Japanese businessman (1947–2008)

Kazuyoshi Miura (三浦 和義, Miura Kazuyoshi) was a Japanese businessman who was accused of being involved in the killing of his wife, Kazumi Miura. The prolonged legal battle, lasting decades, ended with his death, ruled a suicide, in October 2008.

== Early life ==
Miura was born in Yamanashi Prefecture in 1947. After dropping out of a high school in Yokohama, he was arrested for arson and served some years in a juvenile prison. He was suspected of the 1979 killing of his former lover Chizuko Shiraishi.

== Attack on Kazumi Miura ==
Miura, a clothing importer who often traveled to the United States, was suspected of conspiring to kill his wife, Kazumi Miura (三浦 一美, Miura Kazumi) on November 18, 1981, while visiting Los Angeles. On that day, an unknown assailant shot Miura in the right leg and his wife in the head while the two were in a parking lot. After the shooting, Kazumi Miura remained in a coma. She was flown back to Japan by a U.S. Air Force hospital jet. She was blind, paralyzed, unconscious and subsisting on life-support machinery. She died almost a year to the day after the shooting. Kazumi Miura was the mother of a 13-month-old child.

Miura said that street robbers killed his wife, and while in the hospital, campaigned against violence in Los Angeles. Miura said that he wrote letters to President Ronald Reagan and California Governor Jerry Brown and asked the two to secure Los Angeles. The incident reinforced Japanese stereotypes about U.S. violence.
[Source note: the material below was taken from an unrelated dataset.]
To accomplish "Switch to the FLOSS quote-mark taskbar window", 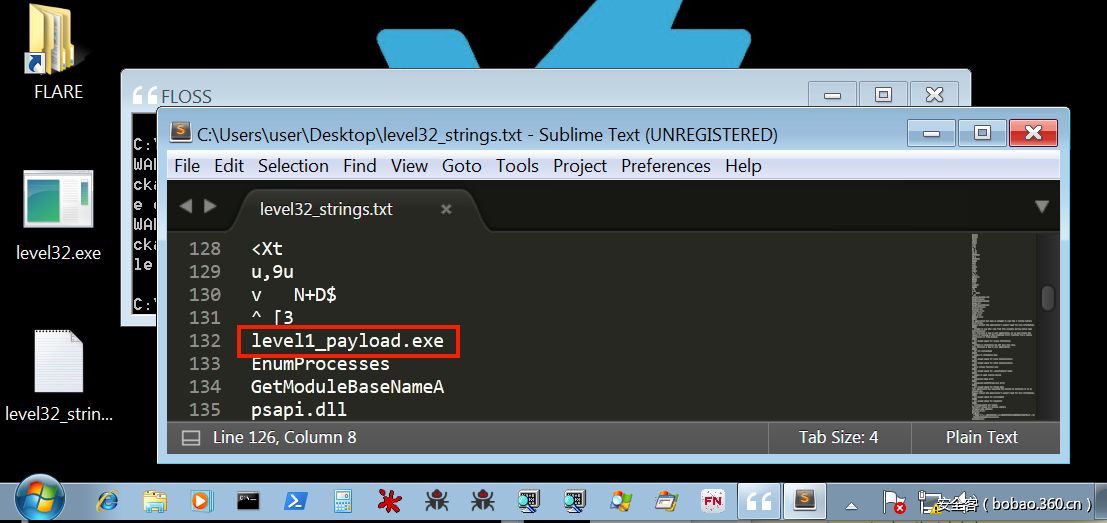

== Arrest and trial in Japan ==
In 1984, the Japanese magazine Shūkan Bunshun published articles which indicated Miura had been involved in the killing of his wife. The articles revealed that he took out a life insurance policy on his wife worth the equivalent of US$1.4 million. In addition, an actress, who said she was Miura's lover, said that Miura asked her to kill his wife. Daryl Gates, the chief of the Los Angeles Police Department during the Miura incident, said that the department and Japanese police suspected Miura had arranged to have his wife killed. However, the shooter never was found, and there was no physical evidence linking Miura to the murder.

According to then Los Angeles District Attorney Ira Reiner, LAPD homicide detectives did not believe that Miura was the perpetrator, but rather that the events had been a "vicious...street crime". However one officer, Jimmy Sakoda, head of the Asian Crimes Squad, did not share the homicide detectives' conclusions. He took his concerns to Reiner who then began working with Japanese prosecutors. Reiner has stated that were it not for Sakoda's persistence the case might have been relegated to the unsolved, or cold case files.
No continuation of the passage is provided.